**Tâches à réaliser:**
A – Imprimez le passage de l'article sur les menhirs de Carnac compris entre « MENHIRS DéTRUITS à » et « certains acteurs locaux. », bornes incluses.
B – D'après l'article sur les menhirs de Carnac, à quelle date la mairie a-t-elle délivré le permis de construire à Mr. Bricolage ?
C – Poursuivez l'article sur les menhirs détruits à Carnac à partir de sa dernière phrase.

MENHIRS DéTRUITS à CARNAC: L’IMPORTANCE DU SITE REMISE EN QUESTION

Alors que des travaux pour installer un magasin de bricolage ont détruit des mégalithes datant du néolithique à Carnac, la Direction régionale des Affaires culturelles de Bretagne affirme désormais que la valeur du site "n’est pas établie", ce que contestent certains acteurs locaux.

Les 39 menhirs rasés pour construire un magasin de bricolage de l'enseigne Mr. Bricolage à Carnac, dans le Morbihan, étaient-ils des vestiges majeurs? La Direction régionale des Affaires culturelles (Drac) de Bretagne tente aujourd’hui de minimiser leur importance, suite au tollé provoqué par la destruction de ce site. Les archéologues locaux contredisent cette version.

Ces deux alignements de 39 pierres avaient été érigés au néolithique (entre 6000 et 2200 avant notre ère), et mesuraient un peu moins de deux mètres de hauteur. L'entreprise Mr. Bricolage a pourtant obtenu un permis de construire valide sur ce terrain en bonne et due forme auprès de la mairie de Carnac, délivré le 22 août 2022.

La valeur archéologique du site en question

"Du fait du caractère encore incertain et dans tous les cas non majeur des vestiges tels que révélés par le diagnostic, l’atteinte à un site ayant une valeur archéologique n’est pas établie", assure l’établissement public dans un communiqué publié le 7 juin.

**Extraits du corpus:**
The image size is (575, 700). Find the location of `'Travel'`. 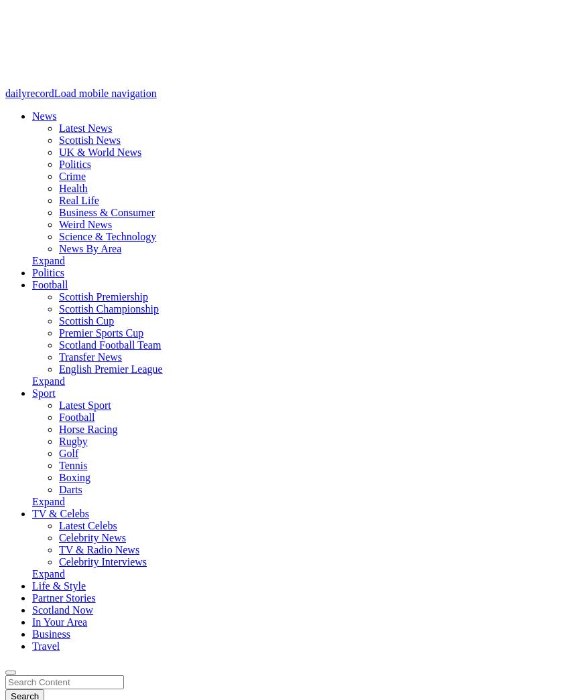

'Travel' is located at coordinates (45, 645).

--

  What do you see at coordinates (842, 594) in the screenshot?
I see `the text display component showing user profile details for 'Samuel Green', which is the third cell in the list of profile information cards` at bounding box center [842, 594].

**Réponses dans l'ordre:**
A –
MENHIRS DéTRUITS à CARNAC: L’IMPORTANCE DU SITE REMISE EN QUESTION

Alors que des travaux pour installer un magasin de bricolage ont détruit des mégalithes datant du néolithique à Carnac, la Direction régionale des Affaires culturelles de Bretagne affirme désormais que la valeur du site "n’est pas établie", ce que contestent certains acteurs locaux.

B – Le 22 août 2022.

C –
Ces 39 menhirs faisaient pourtant partie d'un groupe de 397 mégalithes répartis sur Carnac et 26 autres communes morbihannaises qui concoure à une classification au patrimoine mondial de l'Unesco, notamment sous la houlette du maire de Carnac, Olivier Lepick.

Ce dernier assurait ne pas avoir failli à ses obligations préalables à la délivrance du permis et qu’il n’était simplement pas au courant de la présence de ces vestiges.

"Ces petits menhirs constituaient sans doute l’un des ensembles du genre le plus ancien de France, à en juger par les datations Carbone 14 obtenues en 2010" sur un site à 200 mètres, répond sur son blog Christian Obeltz, un chercheur en archéologie basé à Carnac.

"Une datation autour de 5480-5320 avant J.-C. laisse penser que les premiers constructeurs de mégalithes n’étaient pas les agriculteurs-éleveurs du néolithique (qui démarre en Bretagne vers 5000) mais les chasseurs-cueilleurs-pêcheurs du Mésolithique. Une révolution dans la perception de l’évolution des sociétés", indique ce spécialiste du néolitique, qui a révélé l’affaire.

Des fouilles qui n’ont finalement pas eu lieu

Un diagnostic de l'Institut national de recherches archéologiques préventives (Inrap) en 2015, préconisant davantage de recherches. Le Drac Bretagne mentionne l’existence de ce rapport, et explique avoir elle-même "prescrit en juillet 2015 une fouille sur 2000 m², à l’emplacement de ces deux files de blocs".

Au final, "aucune suite n’a été donnée par le maître d’ouvrage à cette prescription puisque le permis de construire pour le supermarché a finalement été refusé pour des raisons non liées à l’archéologie", poursuit la Drac.

Pourtant, lors de la nouvelle demande saisie par le même propriétaire en 2022, "l'architecte des bâtiments de France a rendu un avis favorable".

Préservation archéologique

Alors une fouille était-elle obligatoire? De son côté, la Drac s’abrite derrière le fait que si files de blocs ont bien été repérés lors de l’opération de l’Inrap, "aucun vestige archéologique n’a alors été découvert".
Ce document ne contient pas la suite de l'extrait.